What you need to do
Please rewrite the part of the material that opens with the line containing "At what coordinates should I click to accomplish: Insert" and closes at the end of the material, keeping the requests. In the answers, scale every coordinate by 2.2 and round to whole numbers, with halves going up.

◇ ◇ ◇ ◇

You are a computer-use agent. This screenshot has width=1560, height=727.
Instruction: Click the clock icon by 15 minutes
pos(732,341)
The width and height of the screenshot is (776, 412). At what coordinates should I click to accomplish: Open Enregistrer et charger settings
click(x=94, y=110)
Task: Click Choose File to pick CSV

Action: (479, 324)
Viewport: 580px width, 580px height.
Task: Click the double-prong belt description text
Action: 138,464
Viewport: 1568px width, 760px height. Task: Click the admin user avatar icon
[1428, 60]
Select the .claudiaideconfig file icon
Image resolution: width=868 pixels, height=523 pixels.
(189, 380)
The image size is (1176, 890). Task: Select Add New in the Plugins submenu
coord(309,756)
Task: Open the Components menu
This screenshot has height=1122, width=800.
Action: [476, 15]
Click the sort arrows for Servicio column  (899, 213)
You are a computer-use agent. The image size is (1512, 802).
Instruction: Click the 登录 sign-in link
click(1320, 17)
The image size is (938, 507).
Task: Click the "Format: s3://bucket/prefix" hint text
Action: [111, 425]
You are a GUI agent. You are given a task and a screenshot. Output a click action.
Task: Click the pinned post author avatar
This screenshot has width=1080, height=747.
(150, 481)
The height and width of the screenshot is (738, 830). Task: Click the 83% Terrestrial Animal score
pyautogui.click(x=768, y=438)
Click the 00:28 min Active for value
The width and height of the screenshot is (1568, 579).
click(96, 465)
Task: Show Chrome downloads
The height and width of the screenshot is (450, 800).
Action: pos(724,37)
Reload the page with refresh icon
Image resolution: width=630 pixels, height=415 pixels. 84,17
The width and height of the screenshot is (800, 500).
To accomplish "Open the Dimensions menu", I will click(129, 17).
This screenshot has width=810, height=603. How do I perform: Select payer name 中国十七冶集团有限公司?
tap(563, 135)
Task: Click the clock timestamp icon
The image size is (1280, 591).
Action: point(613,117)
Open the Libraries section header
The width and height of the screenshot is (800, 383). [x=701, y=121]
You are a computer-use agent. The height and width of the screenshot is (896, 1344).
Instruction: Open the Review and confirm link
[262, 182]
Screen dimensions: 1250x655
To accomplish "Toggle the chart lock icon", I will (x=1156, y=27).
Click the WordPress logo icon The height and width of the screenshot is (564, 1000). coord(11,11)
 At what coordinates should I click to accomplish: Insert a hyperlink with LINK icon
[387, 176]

◇ ◇ ◇ ◇

Output for this exercise
 At what coordinates should I click to accomplish: Insert a hyperlink with LINK icon
[851, 387]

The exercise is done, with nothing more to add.